- **REQUIRED WORK**: The lines from the first line of the entries through the line containing "Given: Click the meter" are to be repeated exactly, with both of those lines included.

- **DATA**:
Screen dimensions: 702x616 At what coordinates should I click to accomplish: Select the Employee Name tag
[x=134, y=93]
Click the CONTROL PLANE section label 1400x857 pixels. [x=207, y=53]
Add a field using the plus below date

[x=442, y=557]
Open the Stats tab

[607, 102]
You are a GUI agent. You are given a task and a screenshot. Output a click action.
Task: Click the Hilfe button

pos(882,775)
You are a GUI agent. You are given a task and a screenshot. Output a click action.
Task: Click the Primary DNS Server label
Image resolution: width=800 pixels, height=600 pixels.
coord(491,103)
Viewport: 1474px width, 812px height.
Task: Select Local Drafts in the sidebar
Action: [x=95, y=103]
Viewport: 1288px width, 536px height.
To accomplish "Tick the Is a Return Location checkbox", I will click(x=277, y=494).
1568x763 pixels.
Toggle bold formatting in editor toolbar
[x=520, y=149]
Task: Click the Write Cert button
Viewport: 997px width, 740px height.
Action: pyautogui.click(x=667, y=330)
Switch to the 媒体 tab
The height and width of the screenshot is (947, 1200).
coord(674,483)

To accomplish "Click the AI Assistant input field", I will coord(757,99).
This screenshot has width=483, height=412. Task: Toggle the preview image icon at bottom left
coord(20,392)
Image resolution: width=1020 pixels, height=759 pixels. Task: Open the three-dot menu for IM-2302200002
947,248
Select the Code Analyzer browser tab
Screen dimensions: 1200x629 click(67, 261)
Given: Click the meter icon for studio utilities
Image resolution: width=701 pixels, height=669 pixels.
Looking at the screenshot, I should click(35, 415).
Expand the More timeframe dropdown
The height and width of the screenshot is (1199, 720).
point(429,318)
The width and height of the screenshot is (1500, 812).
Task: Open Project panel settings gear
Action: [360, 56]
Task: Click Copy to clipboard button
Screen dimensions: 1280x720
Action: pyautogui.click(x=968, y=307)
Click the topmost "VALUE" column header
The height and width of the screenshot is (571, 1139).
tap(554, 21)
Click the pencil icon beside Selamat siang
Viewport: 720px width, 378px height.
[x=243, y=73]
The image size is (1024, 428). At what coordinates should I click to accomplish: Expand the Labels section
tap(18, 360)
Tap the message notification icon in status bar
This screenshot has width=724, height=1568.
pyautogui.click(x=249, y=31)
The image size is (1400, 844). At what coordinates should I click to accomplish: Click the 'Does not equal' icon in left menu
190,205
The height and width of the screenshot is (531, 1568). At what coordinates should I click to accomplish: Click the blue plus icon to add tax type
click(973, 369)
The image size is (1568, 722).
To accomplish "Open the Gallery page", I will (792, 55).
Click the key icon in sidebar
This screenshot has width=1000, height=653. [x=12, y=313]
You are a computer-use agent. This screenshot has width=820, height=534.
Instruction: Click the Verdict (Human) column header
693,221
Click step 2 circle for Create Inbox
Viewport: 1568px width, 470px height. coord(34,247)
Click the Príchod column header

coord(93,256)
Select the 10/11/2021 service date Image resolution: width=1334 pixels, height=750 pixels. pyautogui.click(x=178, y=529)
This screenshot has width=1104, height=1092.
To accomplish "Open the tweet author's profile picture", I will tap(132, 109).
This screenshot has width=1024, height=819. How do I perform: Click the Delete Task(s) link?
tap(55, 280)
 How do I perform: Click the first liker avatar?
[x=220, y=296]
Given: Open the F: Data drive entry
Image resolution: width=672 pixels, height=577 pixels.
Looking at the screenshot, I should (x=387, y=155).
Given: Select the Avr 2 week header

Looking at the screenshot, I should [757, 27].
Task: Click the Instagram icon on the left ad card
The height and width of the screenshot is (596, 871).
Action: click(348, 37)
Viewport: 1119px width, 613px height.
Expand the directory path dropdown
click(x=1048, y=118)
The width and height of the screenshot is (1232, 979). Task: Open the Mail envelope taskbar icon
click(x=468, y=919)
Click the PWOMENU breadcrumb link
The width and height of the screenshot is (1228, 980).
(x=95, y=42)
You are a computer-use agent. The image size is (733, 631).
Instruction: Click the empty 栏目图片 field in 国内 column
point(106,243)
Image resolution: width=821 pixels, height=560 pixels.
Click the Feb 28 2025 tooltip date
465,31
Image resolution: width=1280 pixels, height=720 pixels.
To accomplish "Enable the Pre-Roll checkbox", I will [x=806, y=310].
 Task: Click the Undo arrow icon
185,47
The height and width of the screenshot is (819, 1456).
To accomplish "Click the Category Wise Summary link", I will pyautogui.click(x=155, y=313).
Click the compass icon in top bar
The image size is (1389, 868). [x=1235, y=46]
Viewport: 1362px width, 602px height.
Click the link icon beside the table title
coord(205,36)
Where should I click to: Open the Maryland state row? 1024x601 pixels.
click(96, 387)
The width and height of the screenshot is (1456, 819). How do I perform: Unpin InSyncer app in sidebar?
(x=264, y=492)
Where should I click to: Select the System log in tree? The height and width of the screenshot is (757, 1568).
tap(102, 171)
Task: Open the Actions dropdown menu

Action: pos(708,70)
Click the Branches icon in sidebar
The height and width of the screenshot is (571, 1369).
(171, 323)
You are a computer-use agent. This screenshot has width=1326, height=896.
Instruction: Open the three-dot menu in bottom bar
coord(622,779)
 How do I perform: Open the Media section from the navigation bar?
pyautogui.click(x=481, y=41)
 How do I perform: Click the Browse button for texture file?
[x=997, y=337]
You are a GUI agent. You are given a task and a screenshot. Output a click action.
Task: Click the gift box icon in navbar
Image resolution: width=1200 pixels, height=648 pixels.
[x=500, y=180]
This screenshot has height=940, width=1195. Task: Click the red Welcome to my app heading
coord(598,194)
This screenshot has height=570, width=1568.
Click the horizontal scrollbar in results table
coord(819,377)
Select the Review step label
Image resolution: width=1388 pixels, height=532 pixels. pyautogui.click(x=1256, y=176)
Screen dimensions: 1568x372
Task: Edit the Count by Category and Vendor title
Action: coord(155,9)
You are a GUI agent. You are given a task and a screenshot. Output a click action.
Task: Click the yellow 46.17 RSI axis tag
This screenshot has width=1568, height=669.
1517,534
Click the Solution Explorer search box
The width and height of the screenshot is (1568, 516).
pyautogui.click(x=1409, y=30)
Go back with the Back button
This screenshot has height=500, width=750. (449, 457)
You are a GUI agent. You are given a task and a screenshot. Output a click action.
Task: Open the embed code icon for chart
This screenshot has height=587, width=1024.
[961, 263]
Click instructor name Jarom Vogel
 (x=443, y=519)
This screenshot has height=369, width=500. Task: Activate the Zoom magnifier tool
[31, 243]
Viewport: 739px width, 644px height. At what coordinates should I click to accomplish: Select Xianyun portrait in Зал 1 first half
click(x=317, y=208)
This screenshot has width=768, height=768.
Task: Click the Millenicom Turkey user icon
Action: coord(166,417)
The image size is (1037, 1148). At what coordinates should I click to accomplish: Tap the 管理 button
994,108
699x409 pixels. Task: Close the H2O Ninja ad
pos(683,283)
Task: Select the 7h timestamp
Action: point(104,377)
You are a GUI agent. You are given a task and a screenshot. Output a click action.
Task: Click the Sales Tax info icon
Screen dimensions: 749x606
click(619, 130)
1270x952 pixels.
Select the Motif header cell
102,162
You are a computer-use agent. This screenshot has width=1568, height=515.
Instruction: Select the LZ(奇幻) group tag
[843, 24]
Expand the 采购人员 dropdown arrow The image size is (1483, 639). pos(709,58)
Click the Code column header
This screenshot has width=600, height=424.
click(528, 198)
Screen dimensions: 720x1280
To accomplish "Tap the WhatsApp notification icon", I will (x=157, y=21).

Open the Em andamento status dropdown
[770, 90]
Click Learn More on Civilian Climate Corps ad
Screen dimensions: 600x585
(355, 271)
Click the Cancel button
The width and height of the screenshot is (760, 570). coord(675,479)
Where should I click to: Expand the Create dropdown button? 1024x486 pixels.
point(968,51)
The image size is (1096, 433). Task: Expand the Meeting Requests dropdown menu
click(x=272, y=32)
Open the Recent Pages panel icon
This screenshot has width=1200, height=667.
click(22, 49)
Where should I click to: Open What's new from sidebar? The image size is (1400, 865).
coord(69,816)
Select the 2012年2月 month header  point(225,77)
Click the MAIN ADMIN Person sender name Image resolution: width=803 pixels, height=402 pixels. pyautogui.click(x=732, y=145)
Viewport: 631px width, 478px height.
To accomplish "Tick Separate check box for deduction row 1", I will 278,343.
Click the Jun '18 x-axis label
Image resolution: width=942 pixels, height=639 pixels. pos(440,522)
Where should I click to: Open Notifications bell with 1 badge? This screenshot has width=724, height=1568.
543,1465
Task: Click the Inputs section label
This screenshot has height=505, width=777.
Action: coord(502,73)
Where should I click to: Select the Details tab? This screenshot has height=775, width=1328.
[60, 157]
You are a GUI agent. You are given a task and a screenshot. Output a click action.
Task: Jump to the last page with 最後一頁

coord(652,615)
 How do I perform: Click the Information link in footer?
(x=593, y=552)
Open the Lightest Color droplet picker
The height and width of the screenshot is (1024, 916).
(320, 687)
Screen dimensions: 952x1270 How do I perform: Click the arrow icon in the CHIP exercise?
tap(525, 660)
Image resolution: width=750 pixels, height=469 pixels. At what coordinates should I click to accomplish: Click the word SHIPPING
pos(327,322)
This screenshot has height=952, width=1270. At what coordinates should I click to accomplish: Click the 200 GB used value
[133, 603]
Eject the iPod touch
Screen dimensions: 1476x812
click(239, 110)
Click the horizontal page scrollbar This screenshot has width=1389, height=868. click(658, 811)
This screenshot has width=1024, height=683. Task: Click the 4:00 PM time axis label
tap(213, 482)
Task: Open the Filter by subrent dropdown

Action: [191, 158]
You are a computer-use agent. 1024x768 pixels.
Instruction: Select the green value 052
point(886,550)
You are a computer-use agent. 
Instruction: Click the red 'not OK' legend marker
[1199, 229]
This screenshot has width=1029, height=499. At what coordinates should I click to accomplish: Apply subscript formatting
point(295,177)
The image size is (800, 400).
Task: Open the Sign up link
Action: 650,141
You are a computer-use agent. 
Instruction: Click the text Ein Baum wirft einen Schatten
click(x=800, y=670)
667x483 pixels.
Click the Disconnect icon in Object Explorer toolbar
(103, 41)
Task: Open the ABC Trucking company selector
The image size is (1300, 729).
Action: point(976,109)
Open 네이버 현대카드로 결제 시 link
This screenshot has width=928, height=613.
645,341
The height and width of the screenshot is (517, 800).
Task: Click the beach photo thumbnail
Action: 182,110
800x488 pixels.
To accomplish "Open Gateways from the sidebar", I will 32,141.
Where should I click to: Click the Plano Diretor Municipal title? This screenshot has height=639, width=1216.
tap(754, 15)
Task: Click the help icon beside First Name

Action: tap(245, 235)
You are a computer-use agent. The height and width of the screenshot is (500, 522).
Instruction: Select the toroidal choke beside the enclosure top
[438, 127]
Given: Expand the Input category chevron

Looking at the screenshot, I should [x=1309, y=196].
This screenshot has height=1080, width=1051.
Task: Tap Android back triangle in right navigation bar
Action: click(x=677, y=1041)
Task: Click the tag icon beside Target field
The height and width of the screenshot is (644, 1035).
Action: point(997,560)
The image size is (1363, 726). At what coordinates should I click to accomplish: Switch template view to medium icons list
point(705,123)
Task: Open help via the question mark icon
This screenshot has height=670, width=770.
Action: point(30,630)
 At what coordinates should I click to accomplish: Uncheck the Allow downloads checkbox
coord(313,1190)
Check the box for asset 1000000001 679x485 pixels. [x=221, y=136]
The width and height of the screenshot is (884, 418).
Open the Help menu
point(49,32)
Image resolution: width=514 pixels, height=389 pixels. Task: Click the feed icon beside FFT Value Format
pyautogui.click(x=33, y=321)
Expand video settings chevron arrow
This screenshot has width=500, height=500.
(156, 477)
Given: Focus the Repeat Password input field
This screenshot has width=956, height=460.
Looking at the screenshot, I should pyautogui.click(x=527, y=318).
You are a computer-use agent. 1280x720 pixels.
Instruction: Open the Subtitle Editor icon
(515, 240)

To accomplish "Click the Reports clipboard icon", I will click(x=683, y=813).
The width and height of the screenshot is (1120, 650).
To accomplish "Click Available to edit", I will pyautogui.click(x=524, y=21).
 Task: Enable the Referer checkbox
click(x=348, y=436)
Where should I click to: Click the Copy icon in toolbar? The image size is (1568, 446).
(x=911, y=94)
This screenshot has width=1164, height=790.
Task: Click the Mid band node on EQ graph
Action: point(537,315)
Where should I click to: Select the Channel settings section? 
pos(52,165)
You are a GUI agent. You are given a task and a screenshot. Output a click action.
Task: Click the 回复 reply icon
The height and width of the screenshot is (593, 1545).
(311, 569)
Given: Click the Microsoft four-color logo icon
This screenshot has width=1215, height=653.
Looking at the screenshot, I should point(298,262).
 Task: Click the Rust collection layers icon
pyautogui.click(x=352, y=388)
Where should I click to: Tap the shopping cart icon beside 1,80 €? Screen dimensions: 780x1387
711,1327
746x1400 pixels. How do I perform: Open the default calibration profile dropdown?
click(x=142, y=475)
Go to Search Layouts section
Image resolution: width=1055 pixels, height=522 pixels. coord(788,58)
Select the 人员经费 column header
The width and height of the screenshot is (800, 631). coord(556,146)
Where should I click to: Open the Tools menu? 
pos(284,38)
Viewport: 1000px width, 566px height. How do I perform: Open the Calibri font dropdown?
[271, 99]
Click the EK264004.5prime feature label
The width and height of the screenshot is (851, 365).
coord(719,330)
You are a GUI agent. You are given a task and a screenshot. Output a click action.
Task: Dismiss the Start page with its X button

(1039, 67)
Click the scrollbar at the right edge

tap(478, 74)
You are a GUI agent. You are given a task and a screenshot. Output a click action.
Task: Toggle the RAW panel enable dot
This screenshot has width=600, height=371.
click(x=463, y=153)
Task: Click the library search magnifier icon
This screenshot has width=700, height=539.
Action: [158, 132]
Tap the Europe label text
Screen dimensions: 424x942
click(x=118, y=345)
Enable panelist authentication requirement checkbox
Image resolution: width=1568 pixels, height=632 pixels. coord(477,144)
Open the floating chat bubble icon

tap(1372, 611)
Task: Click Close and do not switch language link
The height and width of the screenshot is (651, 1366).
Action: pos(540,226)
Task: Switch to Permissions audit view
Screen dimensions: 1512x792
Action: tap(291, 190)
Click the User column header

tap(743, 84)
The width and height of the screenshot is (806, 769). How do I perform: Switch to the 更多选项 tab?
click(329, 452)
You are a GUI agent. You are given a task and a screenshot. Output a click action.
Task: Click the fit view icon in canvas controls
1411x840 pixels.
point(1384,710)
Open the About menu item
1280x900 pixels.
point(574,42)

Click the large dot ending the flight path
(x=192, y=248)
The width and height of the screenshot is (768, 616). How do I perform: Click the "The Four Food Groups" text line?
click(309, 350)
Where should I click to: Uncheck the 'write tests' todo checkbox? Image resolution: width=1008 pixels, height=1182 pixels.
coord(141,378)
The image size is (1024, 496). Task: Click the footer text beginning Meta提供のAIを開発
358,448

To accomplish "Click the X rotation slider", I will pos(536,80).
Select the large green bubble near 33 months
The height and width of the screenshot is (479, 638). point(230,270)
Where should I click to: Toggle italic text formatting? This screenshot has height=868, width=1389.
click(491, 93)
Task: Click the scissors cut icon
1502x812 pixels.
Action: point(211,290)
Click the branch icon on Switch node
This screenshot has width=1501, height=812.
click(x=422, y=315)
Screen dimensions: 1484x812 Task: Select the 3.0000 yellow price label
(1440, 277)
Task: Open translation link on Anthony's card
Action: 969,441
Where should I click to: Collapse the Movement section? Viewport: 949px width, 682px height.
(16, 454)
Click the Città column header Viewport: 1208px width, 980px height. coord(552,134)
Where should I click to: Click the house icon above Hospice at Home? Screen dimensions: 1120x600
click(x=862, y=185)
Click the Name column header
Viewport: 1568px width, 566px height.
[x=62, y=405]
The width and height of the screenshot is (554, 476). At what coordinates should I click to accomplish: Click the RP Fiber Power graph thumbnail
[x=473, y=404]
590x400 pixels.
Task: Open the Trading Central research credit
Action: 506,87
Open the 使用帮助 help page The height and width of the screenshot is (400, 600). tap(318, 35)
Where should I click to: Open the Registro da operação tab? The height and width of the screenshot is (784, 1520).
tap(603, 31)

- **EXERCISE ANSWER**:
Screen dimensions: 702x616 At what coordinates should I click to accomplish: Select the Employee Name tag
[x=134, y=93]
Click the CONTROL PLANE section label 1400x857 pixels. [x=207, y=53]
Add a field using the plus below date

[x=442, y=557]
Open the Stats tab

[607, 102]
You are a GUI agent. You are given a task and a screenshot. Output a click action.
Task: Click the Hilfe button

pos(882,775)
You are a GUI agent. You are given a task and a screenshot. Output a click action.
Task: Click the Primary DNS Server label
Image resolution: width=800 pixels, height=600 pixels.
coord(491,103)
Viewport: 1474px width, 812px height.
Task: Select Local Drafts in the sidebar
Action: [x=95, y=103]
Viewport: 1288px width, 536px height.
To accomplish "Tick the Is a Return Location checkbox", I will click(x=277, y=494).
1568x763 pixels.
Toggle bold formatting in editor toolbar
[x=520, y=149]
Task: Click the Write Cert button
Viewport: 997px width, 740px height.
Action: pyautogui.click(x=667, y=330)
Switch to the 媒体 tab
The height and width of the screenshot is (947, 1200).
coord(674,483)

To accomplish "Click the AI Assistant input field", I will coord(757,99).
This screenshot has width=483, height=412. Task: Toggle the preview image icon at bottom left
coord(20,392)
Image resolution: width=1020 pixels, height=759 pixels. Task: Open the three-dot menu for IM-2302200002
947,248
Select the Code Analyzer browser tab
Screen dimensions: 1200x629 click(67, 261)
Given: Click the meter icon for studio utilities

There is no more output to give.